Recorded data
= = = = = = =

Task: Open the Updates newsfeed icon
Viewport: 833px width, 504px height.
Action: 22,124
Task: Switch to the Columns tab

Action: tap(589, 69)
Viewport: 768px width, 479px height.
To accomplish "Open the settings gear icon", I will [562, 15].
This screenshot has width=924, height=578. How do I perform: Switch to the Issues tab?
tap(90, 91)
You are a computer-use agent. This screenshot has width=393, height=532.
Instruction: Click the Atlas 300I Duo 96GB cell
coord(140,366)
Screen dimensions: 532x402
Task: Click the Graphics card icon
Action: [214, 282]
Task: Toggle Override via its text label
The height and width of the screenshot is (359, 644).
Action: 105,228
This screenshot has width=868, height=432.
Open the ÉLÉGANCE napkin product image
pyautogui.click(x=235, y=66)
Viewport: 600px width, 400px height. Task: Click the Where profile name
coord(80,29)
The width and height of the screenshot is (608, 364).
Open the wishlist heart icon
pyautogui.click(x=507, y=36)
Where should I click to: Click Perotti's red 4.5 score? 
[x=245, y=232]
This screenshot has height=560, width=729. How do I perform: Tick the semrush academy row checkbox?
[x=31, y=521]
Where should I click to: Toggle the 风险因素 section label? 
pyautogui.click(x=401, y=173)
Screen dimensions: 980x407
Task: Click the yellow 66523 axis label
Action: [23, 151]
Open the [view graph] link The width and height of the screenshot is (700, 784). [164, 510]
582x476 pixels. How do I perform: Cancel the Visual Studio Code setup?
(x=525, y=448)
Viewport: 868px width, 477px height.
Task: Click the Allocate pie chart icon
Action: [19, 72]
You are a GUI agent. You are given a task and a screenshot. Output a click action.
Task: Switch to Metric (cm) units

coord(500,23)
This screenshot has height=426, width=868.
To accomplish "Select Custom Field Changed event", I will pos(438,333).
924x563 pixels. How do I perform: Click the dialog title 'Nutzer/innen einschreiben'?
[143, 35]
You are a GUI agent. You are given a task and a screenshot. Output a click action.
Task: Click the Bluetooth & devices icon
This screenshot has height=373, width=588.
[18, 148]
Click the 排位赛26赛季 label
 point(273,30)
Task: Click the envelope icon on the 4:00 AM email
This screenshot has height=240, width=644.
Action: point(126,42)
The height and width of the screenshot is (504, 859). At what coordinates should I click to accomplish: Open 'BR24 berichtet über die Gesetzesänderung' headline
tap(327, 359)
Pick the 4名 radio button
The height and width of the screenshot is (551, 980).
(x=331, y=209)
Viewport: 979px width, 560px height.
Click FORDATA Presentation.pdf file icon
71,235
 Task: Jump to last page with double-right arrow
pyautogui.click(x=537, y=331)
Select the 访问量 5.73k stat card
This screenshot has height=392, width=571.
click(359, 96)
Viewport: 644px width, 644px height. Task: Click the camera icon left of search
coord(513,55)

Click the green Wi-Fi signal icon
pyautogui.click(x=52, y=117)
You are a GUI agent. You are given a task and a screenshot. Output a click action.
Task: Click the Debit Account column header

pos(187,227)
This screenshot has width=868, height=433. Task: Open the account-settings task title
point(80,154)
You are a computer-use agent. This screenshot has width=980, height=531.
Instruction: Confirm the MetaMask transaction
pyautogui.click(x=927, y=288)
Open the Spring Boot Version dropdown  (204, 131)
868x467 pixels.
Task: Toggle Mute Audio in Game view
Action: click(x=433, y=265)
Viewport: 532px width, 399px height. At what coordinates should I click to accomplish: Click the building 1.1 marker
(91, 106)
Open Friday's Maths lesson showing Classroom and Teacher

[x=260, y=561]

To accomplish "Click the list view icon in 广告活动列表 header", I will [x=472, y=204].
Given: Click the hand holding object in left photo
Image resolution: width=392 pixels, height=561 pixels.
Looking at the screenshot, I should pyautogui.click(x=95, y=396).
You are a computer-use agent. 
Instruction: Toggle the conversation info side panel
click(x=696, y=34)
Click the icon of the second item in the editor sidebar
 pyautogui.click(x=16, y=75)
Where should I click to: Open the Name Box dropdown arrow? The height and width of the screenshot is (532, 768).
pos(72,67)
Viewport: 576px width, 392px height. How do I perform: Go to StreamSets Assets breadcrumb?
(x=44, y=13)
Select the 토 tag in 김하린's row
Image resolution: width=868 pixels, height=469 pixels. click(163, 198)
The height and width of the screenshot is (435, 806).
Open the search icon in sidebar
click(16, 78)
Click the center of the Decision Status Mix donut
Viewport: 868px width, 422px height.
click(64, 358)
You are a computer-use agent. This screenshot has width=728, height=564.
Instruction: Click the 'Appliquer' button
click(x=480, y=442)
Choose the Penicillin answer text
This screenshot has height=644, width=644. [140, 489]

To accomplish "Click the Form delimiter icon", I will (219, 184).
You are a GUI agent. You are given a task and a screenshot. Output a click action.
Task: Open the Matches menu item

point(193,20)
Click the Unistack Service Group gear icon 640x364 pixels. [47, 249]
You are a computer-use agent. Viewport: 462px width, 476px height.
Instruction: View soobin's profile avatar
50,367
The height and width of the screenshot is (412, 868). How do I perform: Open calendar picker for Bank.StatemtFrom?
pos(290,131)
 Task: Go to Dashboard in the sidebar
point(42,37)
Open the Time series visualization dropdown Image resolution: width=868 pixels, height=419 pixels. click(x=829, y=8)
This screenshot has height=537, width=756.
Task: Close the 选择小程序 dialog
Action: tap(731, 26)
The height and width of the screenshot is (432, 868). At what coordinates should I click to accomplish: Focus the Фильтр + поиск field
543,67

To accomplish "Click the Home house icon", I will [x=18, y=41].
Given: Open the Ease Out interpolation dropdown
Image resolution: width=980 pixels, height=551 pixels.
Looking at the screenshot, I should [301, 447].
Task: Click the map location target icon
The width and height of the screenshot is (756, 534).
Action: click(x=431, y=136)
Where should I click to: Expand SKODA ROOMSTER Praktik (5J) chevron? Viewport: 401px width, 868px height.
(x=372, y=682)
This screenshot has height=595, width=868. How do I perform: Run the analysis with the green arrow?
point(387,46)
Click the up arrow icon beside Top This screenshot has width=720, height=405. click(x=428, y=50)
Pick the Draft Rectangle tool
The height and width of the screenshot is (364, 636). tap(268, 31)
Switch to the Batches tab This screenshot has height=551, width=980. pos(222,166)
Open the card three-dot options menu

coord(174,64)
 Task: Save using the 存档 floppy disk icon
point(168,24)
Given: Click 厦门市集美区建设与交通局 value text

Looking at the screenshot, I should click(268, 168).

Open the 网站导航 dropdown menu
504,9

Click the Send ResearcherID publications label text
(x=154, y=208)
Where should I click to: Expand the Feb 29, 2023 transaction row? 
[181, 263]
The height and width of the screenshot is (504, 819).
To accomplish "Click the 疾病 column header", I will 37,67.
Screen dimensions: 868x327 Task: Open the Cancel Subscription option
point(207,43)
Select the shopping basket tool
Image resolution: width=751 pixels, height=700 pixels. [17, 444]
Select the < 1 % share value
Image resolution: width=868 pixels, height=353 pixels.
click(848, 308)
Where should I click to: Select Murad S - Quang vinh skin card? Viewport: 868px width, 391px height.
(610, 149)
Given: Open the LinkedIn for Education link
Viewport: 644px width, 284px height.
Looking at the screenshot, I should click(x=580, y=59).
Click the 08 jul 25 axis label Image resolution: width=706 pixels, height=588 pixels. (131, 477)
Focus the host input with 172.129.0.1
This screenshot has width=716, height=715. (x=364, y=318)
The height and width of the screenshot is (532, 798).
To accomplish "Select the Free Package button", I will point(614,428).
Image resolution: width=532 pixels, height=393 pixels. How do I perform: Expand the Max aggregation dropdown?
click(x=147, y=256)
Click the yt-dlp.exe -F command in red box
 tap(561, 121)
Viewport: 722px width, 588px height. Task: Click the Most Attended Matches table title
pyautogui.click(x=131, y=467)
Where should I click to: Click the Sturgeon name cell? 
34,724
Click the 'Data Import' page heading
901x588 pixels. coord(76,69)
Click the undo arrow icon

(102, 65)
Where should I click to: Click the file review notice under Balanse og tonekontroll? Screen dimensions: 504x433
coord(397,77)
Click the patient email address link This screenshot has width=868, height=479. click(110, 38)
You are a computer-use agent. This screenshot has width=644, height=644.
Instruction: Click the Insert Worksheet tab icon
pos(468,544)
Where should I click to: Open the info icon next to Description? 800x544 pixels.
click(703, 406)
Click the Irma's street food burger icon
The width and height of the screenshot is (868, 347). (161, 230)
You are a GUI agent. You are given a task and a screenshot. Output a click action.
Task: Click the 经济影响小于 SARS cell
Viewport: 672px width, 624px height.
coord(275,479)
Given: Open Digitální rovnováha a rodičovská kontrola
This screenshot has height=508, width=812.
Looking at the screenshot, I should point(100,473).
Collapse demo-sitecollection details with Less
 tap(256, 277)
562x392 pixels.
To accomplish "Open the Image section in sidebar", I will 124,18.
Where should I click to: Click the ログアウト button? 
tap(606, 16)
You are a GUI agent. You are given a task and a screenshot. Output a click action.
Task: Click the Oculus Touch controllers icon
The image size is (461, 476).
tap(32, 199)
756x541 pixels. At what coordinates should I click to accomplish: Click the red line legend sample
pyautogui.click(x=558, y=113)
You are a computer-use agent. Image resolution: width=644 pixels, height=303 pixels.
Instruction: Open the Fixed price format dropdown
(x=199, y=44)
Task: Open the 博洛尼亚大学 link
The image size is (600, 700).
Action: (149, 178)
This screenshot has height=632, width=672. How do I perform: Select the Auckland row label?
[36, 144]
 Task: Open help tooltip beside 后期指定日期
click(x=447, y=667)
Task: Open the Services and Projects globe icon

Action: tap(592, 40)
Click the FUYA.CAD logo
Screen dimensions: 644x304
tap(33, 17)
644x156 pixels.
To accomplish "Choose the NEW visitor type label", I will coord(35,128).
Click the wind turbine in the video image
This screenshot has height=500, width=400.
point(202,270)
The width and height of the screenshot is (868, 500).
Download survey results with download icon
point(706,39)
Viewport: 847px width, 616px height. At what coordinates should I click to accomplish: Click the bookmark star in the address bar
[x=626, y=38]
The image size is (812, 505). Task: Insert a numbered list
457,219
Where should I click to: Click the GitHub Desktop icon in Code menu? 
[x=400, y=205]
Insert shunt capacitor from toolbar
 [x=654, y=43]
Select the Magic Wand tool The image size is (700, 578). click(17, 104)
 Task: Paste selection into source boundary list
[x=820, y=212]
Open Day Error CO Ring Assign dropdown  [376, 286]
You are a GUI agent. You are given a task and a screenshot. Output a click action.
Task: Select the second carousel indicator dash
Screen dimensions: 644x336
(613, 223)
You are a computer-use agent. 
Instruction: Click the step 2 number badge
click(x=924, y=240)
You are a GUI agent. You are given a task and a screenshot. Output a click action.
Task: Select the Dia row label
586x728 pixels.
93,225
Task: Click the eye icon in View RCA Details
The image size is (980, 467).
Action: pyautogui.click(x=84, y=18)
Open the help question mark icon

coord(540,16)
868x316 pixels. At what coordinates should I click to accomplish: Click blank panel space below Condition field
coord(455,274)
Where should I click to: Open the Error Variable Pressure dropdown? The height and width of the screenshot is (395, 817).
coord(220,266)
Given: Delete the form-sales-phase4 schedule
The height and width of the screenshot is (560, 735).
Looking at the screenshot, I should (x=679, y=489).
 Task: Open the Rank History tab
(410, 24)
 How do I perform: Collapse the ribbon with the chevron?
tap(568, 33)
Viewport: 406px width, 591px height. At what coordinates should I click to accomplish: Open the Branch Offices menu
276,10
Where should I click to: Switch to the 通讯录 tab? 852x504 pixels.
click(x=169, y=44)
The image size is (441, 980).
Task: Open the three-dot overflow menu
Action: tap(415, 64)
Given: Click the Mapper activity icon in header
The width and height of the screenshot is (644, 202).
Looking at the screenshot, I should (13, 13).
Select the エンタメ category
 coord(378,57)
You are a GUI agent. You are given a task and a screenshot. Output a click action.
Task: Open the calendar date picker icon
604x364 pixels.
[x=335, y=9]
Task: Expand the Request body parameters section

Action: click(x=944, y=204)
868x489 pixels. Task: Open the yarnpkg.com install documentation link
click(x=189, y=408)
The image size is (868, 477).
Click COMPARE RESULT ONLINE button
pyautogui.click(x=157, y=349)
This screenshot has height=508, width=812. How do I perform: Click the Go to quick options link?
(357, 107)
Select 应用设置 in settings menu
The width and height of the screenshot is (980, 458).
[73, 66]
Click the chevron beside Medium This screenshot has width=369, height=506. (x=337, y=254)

= = = = = = =

Wherever the word "computer" occurs in the data above, copy the line it sits in.

You are a computer-use agent. This screenshot has width=393, height=532.
You are a computer-use agent. This screenshot has width=980, height=531.
You are a computer-use agent. 
You are a computer-use agent. This screenshot has width=728, height=564.
You are a computer-use agent. Viewport: 462px width, 476px height.
You are a computer-use agent. This screenshot has width=644, height=644.
You are a computer-use agent. Image resolution: width=644 pixels, height=303 pixels.
You are a computer-use agent. 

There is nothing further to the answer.